If you perform an ascending set, this basically means that, when training, you will drop the amount of weight you are using substantially enough so as to bump up the total amount of reps you are performing with each working set. So, as an example if you were shoulder pressing the dumbbells, you could start with 50 pounds for 6 reps until you hit failure. You would then switch to a lighter set of dumbbells, say 35 pounds, and would perform 12 reps. After that, you’d drop to 20 pounds, and go for 20 reps. With a descending set, the idea is that with each weight reduction, the number of reps you perform will decrease as you go lighter. So, say you start with 38 pounds for 12 reps, your next weight could be 35 pounds for 8 reps, then 30 pounds for 4 reps, then 25 pounds for 2 reps.
Power drop sets
Power drop sets are almost forgotten in this day and age, yet they were a firm favourite of Larry Scott, who was the very first man to ever win the Mr Olympia title. This form of drop set was based more around strength, power, and thickness and is considered a great way of packing quality meaty muscle mass onto your frame. To perform a power drop set you will choose a heavy weight that allows you to get a maximum of 6 reps. You will then reduce the amount of weight by roughly 10%, and will once again go for 6 reps, before dropping 10% for 6 reps once again. Continue doing this until you cannot physically go again.
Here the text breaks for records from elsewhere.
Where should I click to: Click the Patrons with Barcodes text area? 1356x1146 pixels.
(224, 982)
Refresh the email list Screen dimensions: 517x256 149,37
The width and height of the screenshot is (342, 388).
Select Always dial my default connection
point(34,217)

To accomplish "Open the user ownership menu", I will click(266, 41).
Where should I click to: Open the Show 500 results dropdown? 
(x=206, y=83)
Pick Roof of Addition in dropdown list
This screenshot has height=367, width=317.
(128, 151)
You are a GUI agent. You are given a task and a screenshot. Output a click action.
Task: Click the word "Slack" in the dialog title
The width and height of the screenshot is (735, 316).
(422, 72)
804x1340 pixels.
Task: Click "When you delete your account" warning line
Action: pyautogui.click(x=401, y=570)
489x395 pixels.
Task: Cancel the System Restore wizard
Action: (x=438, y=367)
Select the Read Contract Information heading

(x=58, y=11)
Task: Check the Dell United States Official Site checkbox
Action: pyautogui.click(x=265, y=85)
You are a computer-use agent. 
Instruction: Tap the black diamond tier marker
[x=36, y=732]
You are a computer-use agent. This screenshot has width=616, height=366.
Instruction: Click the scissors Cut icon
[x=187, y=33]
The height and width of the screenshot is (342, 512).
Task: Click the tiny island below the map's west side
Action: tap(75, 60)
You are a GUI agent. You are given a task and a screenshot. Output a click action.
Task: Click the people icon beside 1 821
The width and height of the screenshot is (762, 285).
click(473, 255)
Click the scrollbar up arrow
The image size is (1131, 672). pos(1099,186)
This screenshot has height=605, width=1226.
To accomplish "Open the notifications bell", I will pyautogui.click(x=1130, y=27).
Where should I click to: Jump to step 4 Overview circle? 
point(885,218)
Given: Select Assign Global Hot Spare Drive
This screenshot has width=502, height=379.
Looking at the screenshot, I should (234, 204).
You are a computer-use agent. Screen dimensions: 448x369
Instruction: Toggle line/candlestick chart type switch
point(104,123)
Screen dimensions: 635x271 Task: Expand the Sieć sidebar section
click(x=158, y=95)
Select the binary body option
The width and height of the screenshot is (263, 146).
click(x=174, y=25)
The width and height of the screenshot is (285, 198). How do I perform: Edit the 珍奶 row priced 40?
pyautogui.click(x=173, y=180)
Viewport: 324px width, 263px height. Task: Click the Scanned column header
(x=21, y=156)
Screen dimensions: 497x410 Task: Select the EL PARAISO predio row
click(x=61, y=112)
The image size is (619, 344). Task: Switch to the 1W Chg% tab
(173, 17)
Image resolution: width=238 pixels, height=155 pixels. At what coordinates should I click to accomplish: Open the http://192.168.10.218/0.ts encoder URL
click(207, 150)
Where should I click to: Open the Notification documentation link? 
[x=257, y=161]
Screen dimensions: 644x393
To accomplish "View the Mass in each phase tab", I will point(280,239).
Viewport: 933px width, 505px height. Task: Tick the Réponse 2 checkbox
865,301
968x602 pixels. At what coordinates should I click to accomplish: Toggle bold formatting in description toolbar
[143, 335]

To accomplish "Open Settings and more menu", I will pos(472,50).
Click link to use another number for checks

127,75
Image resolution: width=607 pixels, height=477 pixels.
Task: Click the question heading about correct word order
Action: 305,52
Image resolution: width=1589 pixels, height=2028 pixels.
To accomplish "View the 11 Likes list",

If you’re training for size and thickness, rather than just chasing a pump, a power drop set is perfect.
Zero rest drop sets
Guess how long you rest between sets with this type of drop set? Yep, two minutes, wait, what? No, only kidding, as the name implies, you have virtually NO rest between sets with this particular drop set. When we say zero, we mean zero, or as close to zero rest as you can get. That is why you’ll struggle to perform a zero rest drop set alone, because adjusting the weight will eat away at valuable seconds you do not have. A training partner or two however, will change the weight or strip the plates away for you, as quick as possible, allowing you to continue working almost instantly. Say you’re performing deadlifts for example, you would perform your desired number of reps, set the bar down, and your partners would strip a plate off each side ASAP, allowing you to go again, before repeating the process over and over. This is a brutal form of training because you have no chance to get any oxygen into your body, and you cannot stop, even for one second.